Some notable quotes from the Forbes' article:

Quote
Seventy-eight women make the list [of 793 total billionaires], 10 more than last year, though only 6 are self-made.
http://www.forbes.com/free_forbes/2006/0327/111.html

Quote
"[T]here is a lot of effort that goes into creating the illusion of trouble-free travel. Behind the scenes, flight crews, florists, concierges and cooks are constantly scrambling to make sure that everything works seamlessly. The secret is for billionaires or, more likely, one of the many people who work for them, to have the right tools.

[...]

Almost as useful is a little black card, weighing less than an ounce, that lets billionaires do just about anything. Cardholders must be invited to apply for the Centurion Card from American Express, and the company won't say how many cardholders there are or how they are chosen.

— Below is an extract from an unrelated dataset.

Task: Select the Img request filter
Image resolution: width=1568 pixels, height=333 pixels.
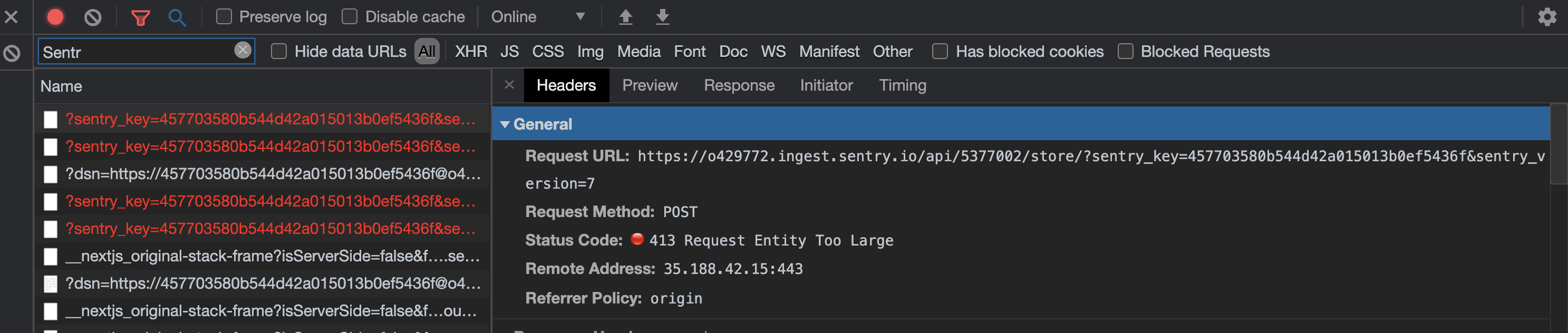Action: point(589,52)
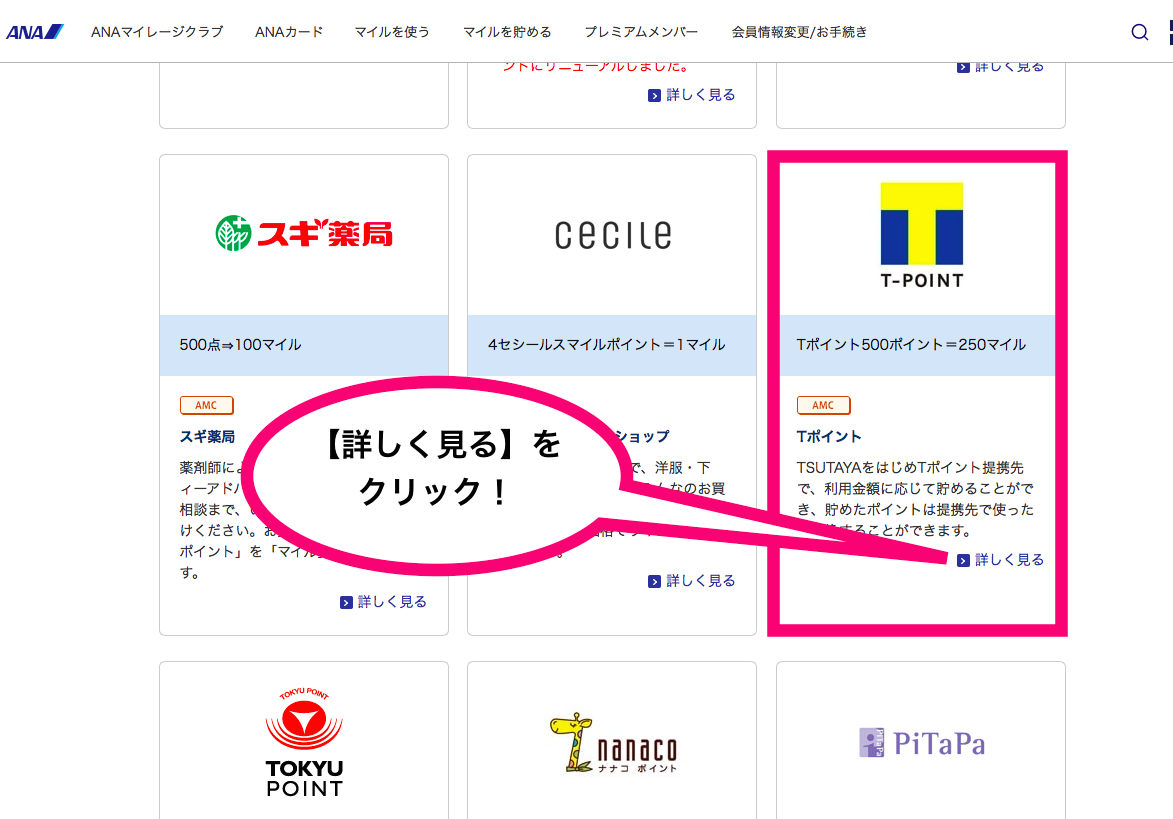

"Centurion cardholders travel an average of 25 times per year," says Desiree Fish, an American Express spokeswoman. "They must have an annual spend-level of $250,000 to be considered." Once signed up, subscribers pay an annual fee of $2,500 and have access to a dedicated personal concierge as well as a travel agent, private-jet charter program, chauffeured limo service and international emergency health care. They can also get tickets to "By Invitation Only" events, like seats onstage at a recent Rolling Stones concert, which cost $5,800 per pair.

Are any of these things impossible to achieve through other means? Of course not. The card's real appeal is its exclusivity; it is one of the few amenities that the very wealthy cannot simply buy.
http://www.forbes.com/2006/03/08/billionaires-luxury-travel-cx_sb_0309feat_ls.html


Quote
On a warm, bright morning just outside San José, Costa Rica, Calvin Ayre, slightly hungover, was lounging in his bathrobe at a poolside office in his new $3.5 million, 10,000-square-foot compound. Sipping coffee poured by one of his five servants, the entrepreneur declared, paraphrasing Sun Tzu’s The Art of War, “I’m going to win this war without fighting battles. I’ve put a lot of energy into finding ways not to fight my enemies.”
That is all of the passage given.